Benne Seed Candy has a caramel like base with a heavy dose of toasted Benne Seeds- wrapped in little squares of cellophane. Toasted Benne Seed are the key ingredient- to do this , place the pale white seeds in an iron skillet and toast in a hot oven until they are browned, being careful not to burn the seed. As the seeds cook in a recipe, a browned nutty flavor is achieved. Topping off Yeast Rolls, sprinkled across a pan of cornbread, browned on the bottom of biscuits or even tossed in the batter for fish- Benne Seed add crunch and texture. I just had to share the best recipe I’ve come up with for Benne Seed Wafers, tweaked from several very good old fashioned cookbooks. And darlin’, it’s not pronounced- Been– with the ‘e‘ dropped; please say it like Jack Benny or Awl-benny Georgia!
Camellia’s Cottage Benne Seed Wafers
- Toast 3/4 cup of Benne Seed, set aside to cool.
- Cream together 1 stick of butter with 1 cup of light brown sugar. (In Southern Recipes, because of the age old problem of heat- butter was salted to retain freshness, therefore salted butter is used in old recipes unless otherwise indicated.)
- Add 1 large beaten egg to the butter and sugar mixture. Mix well.

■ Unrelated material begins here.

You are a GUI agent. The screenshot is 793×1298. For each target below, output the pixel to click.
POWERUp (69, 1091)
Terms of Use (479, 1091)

- Add 1 1/2 teaspoons of vanilla, stir well.
- Now, add 3/4 cup of sifted self rising flour (add 1/4 teaspoon of baking powder to all purpose flour if you don’t keep self rising flour on hand) Do not overbeat but mix well.
- Fold in 3/4 cup of toasted benne seed carefully.
- Pre-heat oven to 350º, while dropping mixture from a scant teaspoon approximately 2 inches apart onto a buttered parchment lined baking sheet (I use a silicone baking mat- if you have one it makes baking easier).
- Bake for 11-12 minutes (14 for silicone baking mat).
- Remove and cool slightly, no more than a minute because the cooled Benne Seed Cookies will stick!
- Transfer to a wire rack to cool completely- the cookies will crisp up as they cool.
- Makes an incredible 5-6 dozen Benne Seed Wafers!
Serve as soon as possible so you won’t eat them all yourself! Actually, they keep very well stored in an airtight container. If you’re smart, you will package them up in cellophane bags for 4th of July Favors!
While you’re enjoying Hamburgers on Sesame Seed buns and cold wedges of Watermelon- tell the story of how these African treasures made it to our shores, for it is in the telling…we won’t forget.